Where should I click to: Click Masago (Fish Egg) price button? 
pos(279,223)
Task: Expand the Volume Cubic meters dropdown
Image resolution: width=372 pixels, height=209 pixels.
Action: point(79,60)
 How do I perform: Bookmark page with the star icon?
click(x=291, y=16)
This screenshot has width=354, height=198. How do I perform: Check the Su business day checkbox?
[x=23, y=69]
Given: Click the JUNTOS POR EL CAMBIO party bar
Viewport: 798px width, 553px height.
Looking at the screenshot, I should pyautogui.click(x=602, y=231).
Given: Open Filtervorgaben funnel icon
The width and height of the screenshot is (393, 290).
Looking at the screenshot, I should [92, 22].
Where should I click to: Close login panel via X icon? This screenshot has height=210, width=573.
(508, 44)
★ ★ ★ ★ ★ ★ ★
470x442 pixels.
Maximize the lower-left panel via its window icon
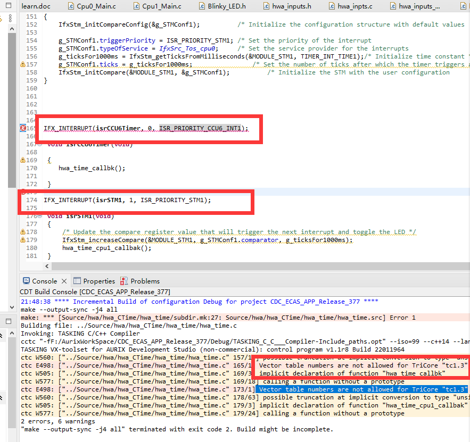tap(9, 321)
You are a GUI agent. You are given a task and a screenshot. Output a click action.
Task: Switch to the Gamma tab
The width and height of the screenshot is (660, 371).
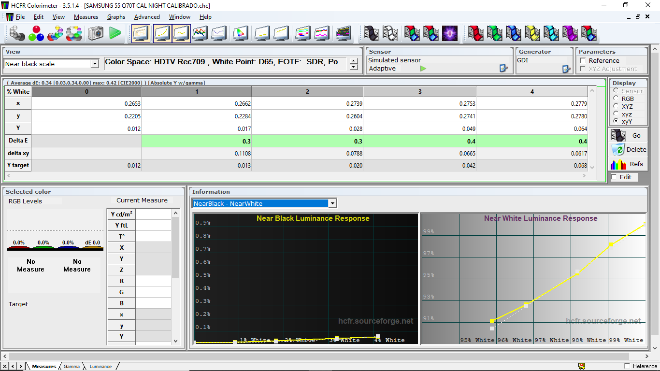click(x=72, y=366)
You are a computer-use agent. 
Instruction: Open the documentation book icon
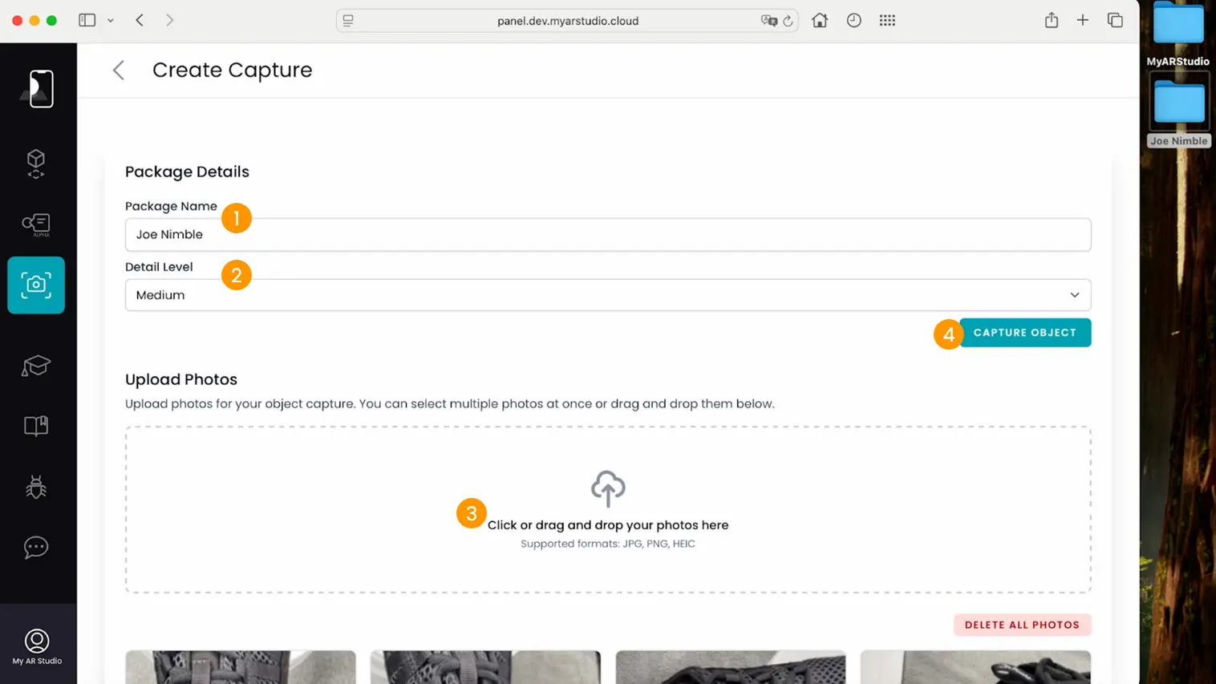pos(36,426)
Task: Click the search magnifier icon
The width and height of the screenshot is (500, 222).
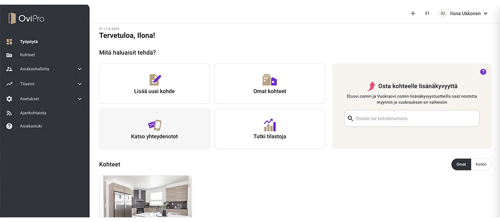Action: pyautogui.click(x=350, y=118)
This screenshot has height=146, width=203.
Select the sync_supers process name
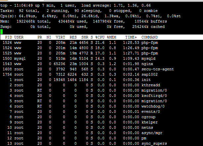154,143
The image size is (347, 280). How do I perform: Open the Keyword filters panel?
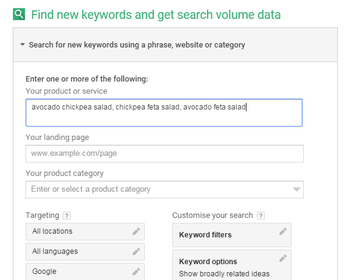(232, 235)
★ ★ ★ ★ ★ ★ ★
## WHAT YOU ARE ASKED TO DO
Each line that holds the string "agent" is to be copied from the entries above.

## FINISHED TASK
You are a GUI agent. You are given a task and a screenshot. Output a click action.
You are a computer-use agent. 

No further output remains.